**YOUR TASK:** Each record needs to be echoed exactly; can you do that?

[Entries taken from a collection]
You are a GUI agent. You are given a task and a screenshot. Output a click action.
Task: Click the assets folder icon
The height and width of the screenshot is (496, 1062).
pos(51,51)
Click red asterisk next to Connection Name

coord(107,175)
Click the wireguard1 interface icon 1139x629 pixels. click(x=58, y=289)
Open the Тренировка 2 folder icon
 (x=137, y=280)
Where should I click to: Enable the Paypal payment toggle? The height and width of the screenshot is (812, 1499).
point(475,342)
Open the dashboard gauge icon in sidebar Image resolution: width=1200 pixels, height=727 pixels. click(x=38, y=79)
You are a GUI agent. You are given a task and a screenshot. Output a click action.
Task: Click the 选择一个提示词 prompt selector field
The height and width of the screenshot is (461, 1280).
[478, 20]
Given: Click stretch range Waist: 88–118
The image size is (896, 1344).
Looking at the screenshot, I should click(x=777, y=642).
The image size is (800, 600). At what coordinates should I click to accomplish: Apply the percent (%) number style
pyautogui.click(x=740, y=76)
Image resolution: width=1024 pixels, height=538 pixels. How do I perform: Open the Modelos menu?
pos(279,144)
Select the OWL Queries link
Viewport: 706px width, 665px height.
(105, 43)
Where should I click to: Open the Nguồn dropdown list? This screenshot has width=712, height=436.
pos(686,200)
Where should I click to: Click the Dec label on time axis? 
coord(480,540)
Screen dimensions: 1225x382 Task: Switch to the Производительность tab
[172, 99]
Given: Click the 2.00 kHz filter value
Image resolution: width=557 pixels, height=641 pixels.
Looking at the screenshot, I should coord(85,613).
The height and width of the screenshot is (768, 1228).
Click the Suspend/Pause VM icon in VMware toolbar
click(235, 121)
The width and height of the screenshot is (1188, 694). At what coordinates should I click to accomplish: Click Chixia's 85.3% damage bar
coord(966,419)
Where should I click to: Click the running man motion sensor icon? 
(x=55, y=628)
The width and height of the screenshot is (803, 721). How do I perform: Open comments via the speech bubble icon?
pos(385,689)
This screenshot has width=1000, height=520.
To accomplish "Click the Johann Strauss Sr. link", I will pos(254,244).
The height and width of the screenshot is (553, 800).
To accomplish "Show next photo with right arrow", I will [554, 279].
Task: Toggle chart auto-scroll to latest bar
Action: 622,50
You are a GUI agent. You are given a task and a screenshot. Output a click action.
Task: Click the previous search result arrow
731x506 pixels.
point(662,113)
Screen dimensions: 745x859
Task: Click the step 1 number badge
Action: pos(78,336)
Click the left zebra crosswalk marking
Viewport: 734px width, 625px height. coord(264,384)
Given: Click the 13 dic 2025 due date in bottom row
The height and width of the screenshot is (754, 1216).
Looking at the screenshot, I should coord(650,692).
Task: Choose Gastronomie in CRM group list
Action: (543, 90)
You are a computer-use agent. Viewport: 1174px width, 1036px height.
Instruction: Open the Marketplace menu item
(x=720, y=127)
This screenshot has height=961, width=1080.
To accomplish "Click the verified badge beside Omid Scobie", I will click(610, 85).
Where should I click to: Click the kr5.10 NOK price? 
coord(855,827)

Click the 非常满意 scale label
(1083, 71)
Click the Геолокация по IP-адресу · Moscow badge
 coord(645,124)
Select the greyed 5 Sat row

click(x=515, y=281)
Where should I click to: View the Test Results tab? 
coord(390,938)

**FINAL ANSWER:**
You are a GUI agent. You are given a task and a screenshot. Output a click action.
Task: Click the assets folder icon
The height and width of the screenshot is (496, 1062).
pos(51,51)
Click red asterisk next to Connection Name

coord(107,175)
Click the wireguard1 interface icon 1139x629 pixels. click(x=58, y=289)
Open the Тренировка 2 folder icon
 (x=137, y=280)
Where should I click to: Enable the Paypal payment toggle? The height and width of the screenshot is (812, 1499).
point(475,342)
Open the dashboard gauge icon in sidebar Image resolution: width=1200 pixels, height=727 pixels. click(x=38, y=79)
You are a GUI agent. You are given a task and a screenshot. Output a click action.
Task: Click the 选择一个提示词 prompt selector field
The height and width of the screenshot is (461, 1280).
[478, 20]
Given: Click stretch range Waist: 88–118
The image size is (896, 1344).
Looking at the screenshot, I should click(x=777, y=642).
The image size is (800, 600). At what coordinates should I click to accomplish: Apply the percent (%) number style
pyautogui.click(x=740, y=76)
Image resolution: width=1024 pixels, height=538 pixels. How do I perform: Open the Modelos menu?
pos(279,144)
Select the OWL Queries link
Viewport: 706px width, 665px height.
(105, 43)
Where should I click to: Open the Nguồn dropdown list? This screenshot has width=712, height=436.
pos(686,200)
Where should I click to: Click the Dec label on time axis? 
coord(480,540)
Screen dimensions: 1225x382 Task: Switch to the Производительность tab
[172, 99]
Given: Click the 2.00 kHz filter value
Image resolution: width=557 pixels, height=641 pixels.
Looking at the screenshot, I should coord(85,613).
The height and width of the screenshot is (768, 1228).
Click the Suspend/Pause VM icon in VMware toolbar
click(235, 121)
The width and height of the screenshot is (1188, 694). At what coordinates should I click to accomplish: Click Chixia's 85.3% damage bar
coord(966,419)
Where should I click to: Click the running man motion sensor icon? 
(x=55, y=628)
The width and height of the screenshot is (803, 721). How do I perform: Open comments via the speech bubble icon?
pos(385,689)
This screenshot has width=1000, height=520.
To accomplish "Click the Johann Strauss Sr. link", I will pos(254,244).
The height and width of the screenshot is (553, 800).
To accomplish "Show next photo with right arrow", I will [554, 279].
Task: Toggle chart auto-scroll to latest bar
Action: 622,50
You are a GUI agent. You are given a task and a screenshot. Output a click action.
Task: Click the previous search result arrow
731x506 pixels.
point(662,113)
Screen dimensions: 745x859
Task: Click the step 1 number badge
Action: pos(78,336)
Click the left zebra crosswalk marking
Viewport: 734px width, 625px height. coord(264,384)
Given: Click the 13 dic 2025 due date in bottom row
The height and width of the screenshot is (754, 1216).
Looking at the screenshot, I should coord(650,692).
Task: Choose Gastronomie in CRM group list
Action: (543, 90)
You are a computer-use agent. Viewport: 1174px width, 1036px height.
Instruction: Open the Marketplace menu item
(x=720, y=127)
This screenshot has height=961, width=1080.
To accomplish "Click the verified badge beside Omid Scobie", I will click(610, 85).
Where should I click to: Click the kr5.10 NOK price? 
coord(855,827)

Click the 非常满意 scale label
(1083, 71)
Click the Геолокация по IP-адресу · Moscow badge
 coord(645,124)
Select the greyed 5 Sat row

click(x=515, y=281)
Where should I click to: View the Test Results tab? 
coord(390,938)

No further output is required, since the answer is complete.